Não precisa ir muito longe para se descobrir artigos que apontem a relação do ‘home office’ e isolamento social a síndromes como Burnout, depressão, ansiedade e pânico. Para Valderez Marques, de 63 anos, psicóloga e especialista em saúde mental, o trabalho remoto deixa a desejar na “questão da sociabilidade”. “O que a gente tem visto é um grande número de pessoas com dificuldade até mesmo em se relacionar por acabarem ficando desacostumadas por estarem muito focadas em casa”, observa a psicóloga sobre a relação do trabalho em isolamento social.

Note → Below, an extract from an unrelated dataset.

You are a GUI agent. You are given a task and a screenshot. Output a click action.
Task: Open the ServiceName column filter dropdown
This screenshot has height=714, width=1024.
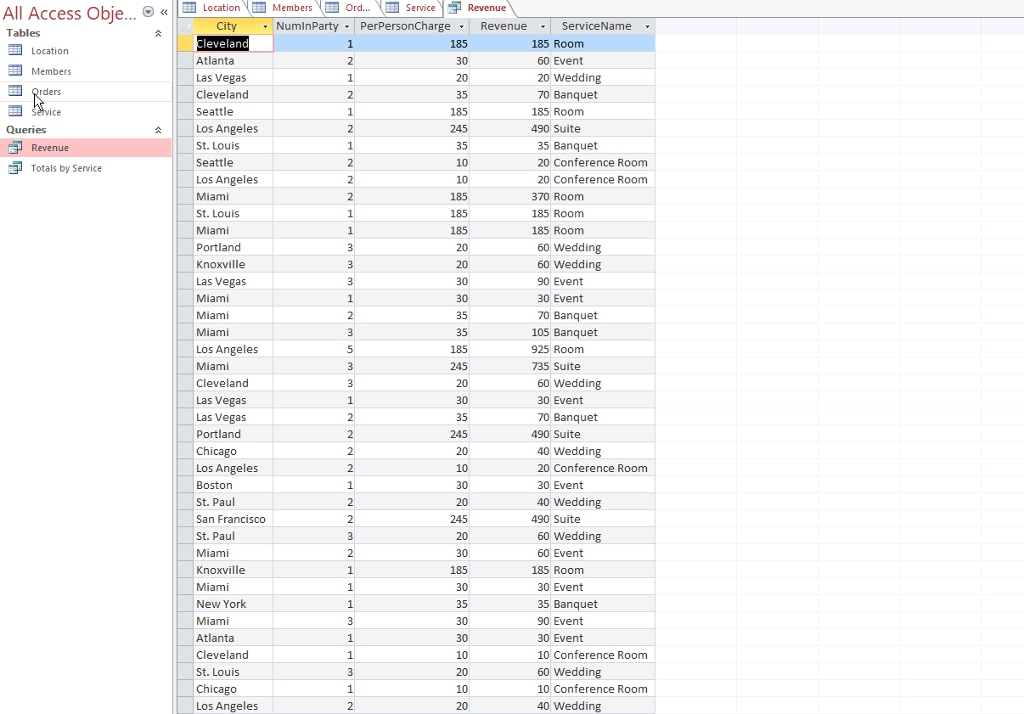pyautogui.click(x=647, y=26)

A especialista, portanto, aponta a questão da reestruturação das terapias para atender à saúde mental. “Estamos fazendo terapias online, até para as pessoas ficarem melhor e pensarem melhor. De certo modo, essa terapia à distância acaba se tornando uma oportunidade para se cuidar”, avalia. Portanto, se por uma via, o ambiente ‘online’ pode ser nocivo, por outra, pode ser uma luz e uma oportunidade de tratamento e cuidados para pessoas como Milena, que descreve um sentimento de “se sentir improdutivo”, “de trabalho incompleto, como se não houvesse fim”.
“POR FIM…”
A indústria da automação e informação chegou e é um fato. Nossos trabalhadores braçais, lentamente, são substituídos. Nossos esforços intelectuais começam, pouco a pouco, a ser valorizados. E a indústria torna-se cada vez mais remota a partir da diminuição de custos. Por fim, o que vale é repensarmos sempre nossas relações de trabalho a partir de autores que já repensavam a seu tempo. Afinal, sobrevivemos e reproduzimos até aqui. Parar o processo é autodestrutivo. Continuar é uma dádiva. Não por acaso, é Dia do Trabalhador.
DATA
Desde o fim do século XIX, nos Estados Unidos, no Brasil e em vários outros países ocidentais, o dia 1º de maio é tido como o Dia do Trabalho. Tal data foi escolhida em razão de uma onda de manifestações e conflitos violentos que se desencadeou a partir de uma greve geral. Essa greve paralisou os parques industriais da cidade de Chicago (EUA), no dia 1º de maio de 1886.